ASSIGNED TASK:
I need the number of lines in the following entries that hold the word "header", and no other text.

MATERIAL PROVIDED:
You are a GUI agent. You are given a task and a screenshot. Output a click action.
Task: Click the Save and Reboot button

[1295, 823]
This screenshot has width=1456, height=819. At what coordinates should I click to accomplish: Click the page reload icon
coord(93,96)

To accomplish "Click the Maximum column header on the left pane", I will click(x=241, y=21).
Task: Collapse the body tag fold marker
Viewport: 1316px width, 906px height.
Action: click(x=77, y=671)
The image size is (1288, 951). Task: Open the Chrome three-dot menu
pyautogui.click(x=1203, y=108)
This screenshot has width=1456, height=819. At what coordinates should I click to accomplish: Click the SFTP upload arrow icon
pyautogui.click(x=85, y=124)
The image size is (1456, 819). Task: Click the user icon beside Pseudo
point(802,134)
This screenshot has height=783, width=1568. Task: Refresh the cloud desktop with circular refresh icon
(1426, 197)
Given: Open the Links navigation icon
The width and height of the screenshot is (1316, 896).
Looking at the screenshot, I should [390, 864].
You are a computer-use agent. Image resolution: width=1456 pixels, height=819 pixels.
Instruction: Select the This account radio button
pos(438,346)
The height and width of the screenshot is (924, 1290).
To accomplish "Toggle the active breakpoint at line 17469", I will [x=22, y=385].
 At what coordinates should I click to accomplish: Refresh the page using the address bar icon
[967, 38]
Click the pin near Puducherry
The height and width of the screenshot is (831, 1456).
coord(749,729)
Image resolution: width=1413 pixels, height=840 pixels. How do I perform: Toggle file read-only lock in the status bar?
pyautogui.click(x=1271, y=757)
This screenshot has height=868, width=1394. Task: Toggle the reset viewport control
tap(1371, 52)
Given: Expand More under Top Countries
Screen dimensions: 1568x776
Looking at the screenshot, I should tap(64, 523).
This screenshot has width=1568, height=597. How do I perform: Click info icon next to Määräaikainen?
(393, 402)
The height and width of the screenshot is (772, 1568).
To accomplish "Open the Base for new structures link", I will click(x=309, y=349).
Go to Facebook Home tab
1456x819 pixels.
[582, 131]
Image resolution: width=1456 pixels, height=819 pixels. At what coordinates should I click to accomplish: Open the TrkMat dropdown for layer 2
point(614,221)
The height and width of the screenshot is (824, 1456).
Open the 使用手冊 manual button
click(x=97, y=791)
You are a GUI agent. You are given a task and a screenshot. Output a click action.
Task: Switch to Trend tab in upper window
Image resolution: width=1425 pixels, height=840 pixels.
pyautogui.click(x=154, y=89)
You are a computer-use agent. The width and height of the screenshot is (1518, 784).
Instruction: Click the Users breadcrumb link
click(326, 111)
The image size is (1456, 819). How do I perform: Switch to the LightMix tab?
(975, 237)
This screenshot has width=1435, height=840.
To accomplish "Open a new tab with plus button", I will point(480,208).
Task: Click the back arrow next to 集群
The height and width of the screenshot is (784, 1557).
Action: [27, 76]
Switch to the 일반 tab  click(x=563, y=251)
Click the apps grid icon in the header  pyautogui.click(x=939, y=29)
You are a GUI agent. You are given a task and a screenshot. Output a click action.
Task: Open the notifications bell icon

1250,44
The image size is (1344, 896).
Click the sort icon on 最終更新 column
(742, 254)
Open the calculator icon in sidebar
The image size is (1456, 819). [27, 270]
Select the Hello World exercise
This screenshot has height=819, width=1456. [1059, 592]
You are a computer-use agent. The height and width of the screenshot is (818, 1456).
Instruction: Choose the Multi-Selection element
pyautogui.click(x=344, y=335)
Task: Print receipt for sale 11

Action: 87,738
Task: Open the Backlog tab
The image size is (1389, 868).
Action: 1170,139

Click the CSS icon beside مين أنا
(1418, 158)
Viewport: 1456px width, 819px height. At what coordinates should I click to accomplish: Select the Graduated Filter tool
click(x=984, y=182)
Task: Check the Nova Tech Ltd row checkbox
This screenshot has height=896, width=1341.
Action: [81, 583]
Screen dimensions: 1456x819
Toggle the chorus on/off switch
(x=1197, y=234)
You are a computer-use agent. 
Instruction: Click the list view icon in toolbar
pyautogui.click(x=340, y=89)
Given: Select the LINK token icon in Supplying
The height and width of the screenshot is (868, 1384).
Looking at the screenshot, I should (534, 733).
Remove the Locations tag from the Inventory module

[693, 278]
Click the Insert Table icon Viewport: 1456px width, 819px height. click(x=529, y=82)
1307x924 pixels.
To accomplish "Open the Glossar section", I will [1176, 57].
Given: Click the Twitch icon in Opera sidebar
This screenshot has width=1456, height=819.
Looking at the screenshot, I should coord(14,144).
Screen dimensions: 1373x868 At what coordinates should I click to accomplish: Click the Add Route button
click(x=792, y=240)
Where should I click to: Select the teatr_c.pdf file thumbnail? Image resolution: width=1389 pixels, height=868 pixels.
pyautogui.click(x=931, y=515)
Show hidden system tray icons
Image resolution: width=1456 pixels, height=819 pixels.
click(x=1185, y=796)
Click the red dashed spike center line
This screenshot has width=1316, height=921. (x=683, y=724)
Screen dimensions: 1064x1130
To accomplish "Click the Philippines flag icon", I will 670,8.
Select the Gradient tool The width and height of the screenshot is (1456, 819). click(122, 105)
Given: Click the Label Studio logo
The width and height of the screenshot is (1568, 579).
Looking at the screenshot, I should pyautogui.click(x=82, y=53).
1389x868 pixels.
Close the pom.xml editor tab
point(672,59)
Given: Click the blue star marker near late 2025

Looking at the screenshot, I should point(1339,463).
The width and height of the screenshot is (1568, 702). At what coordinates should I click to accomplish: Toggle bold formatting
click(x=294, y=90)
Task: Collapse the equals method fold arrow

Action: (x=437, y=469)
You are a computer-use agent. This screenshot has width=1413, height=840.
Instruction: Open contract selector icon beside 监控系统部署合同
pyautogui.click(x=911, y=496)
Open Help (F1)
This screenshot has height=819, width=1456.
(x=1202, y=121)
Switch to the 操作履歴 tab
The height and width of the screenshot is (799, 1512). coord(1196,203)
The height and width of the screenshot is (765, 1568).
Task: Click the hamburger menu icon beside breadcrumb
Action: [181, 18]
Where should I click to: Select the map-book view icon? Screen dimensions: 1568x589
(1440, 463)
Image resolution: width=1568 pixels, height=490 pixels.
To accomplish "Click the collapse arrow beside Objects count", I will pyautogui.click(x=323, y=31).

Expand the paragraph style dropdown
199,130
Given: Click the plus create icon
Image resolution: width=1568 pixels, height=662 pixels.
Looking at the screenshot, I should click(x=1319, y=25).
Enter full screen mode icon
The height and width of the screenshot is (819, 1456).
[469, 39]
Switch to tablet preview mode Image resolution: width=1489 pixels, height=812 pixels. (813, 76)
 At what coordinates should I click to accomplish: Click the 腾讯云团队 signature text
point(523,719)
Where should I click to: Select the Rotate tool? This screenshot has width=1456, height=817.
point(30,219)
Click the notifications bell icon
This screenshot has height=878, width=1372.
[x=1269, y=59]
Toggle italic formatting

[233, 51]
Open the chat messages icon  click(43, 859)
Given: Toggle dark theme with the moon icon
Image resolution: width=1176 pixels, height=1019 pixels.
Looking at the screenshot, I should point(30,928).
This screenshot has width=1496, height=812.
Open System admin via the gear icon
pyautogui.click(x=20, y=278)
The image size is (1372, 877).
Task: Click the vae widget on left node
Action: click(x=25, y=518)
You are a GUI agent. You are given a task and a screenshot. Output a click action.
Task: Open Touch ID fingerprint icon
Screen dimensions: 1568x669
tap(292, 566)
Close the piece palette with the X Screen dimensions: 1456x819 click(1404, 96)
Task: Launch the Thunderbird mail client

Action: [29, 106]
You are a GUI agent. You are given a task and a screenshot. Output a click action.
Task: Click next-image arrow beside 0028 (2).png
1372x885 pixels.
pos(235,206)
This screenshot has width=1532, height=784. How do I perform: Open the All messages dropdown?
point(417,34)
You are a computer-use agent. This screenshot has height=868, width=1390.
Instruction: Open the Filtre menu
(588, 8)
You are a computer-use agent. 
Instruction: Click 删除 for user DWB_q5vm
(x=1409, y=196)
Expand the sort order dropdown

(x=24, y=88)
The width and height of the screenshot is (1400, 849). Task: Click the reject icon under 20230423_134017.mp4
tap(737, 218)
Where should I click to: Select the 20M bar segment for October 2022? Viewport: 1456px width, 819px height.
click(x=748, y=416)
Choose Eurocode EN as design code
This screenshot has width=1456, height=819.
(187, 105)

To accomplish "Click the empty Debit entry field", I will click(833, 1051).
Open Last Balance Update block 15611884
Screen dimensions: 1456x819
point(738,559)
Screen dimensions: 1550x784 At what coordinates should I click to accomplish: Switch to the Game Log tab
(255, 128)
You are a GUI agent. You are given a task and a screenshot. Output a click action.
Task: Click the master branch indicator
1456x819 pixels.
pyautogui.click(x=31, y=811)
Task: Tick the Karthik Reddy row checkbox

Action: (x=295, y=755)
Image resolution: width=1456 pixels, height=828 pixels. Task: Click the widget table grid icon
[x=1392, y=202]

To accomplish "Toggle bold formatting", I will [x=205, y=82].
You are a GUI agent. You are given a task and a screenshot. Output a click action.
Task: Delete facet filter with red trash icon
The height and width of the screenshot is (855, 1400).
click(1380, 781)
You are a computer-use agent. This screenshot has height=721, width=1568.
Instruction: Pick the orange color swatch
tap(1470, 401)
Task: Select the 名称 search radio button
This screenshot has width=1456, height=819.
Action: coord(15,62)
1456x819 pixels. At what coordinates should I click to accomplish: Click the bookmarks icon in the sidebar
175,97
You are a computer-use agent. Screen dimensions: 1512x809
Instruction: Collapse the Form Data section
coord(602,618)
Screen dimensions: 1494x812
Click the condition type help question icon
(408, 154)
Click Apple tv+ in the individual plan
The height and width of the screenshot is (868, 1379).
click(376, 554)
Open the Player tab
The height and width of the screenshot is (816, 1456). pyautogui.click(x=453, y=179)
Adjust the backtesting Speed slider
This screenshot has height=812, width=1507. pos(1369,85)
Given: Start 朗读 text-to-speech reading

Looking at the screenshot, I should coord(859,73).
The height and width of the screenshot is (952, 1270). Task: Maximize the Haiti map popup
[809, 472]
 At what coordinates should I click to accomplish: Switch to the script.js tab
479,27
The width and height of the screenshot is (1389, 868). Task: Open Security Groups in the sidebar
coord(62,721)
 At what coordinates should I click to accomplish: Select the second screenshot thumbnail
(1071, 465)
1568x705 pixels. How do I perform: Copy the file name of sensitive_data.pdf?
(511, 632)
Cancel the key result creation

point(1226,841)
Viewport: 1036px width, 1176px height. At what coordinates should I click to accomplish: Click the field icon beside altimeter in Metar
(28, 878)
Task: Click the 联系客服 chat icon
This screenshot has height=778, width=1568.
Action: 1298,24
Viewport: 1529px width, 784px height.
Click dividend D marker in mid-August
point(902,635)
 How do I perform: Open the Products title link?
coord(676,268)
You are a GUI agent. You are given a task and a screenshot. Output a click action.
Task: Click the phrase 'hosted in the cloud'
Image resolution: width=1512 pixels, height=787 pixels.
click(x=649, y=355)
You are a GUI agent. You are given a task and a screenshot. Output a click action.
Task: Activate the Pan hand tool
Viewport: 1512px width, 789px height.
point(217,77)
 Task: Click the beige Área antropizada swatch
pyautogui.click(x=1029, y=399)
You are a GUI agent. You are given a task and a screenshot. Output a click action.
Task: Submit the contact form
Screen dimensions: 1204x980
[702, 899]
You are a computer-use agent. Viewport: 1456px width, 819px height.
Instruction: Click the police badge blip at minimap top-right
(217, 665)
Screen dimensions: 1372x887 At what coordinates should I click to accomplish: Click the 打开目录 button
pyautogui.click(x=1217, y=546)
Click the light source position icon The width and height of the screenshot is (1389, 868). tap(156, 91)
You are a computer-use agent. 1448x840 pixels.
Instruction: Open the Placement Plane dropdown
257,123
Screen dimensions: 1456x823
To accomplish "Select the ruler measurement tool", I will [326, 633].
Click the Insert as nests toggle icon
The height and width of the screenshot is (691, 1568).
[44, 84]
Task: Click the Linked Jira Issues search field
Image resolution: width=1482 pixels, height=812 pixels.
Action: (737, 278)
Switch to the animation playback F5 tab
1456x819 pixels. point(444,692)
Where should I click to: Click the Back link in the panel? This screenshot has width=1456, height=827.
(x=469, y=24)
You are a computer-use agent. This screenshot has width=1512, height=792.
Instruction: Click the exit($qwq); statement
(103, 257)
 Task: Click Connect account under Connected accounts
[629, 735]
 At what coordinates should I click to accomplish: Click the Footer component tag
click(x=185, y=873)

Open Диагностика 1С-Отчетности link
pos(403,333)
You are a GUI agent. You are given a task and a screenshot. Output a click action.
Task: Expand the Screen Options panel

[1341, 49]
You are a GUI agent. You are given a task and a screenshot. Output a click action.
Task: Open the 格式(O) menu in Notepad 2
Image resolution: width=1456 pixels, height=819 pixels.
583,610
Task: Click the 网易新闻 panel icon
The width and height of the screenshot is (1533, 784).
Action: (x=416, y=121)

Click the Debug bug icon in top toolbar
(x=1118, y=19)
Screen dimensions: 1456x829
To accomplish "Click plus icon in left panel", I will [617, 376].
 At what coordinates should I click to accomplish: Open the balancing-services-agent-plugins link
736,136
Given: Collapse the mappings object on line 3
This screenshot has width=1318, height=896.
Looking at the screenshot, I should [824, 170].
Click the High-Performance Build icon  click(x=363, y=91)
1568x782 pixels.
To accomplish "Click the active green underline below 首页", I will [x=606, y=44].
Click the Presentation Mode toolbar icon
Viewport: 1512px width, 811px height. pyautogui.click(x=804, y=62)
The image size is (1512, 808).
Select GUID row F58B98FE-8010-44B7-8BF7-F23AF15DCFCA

EXERCISE RESULT:
2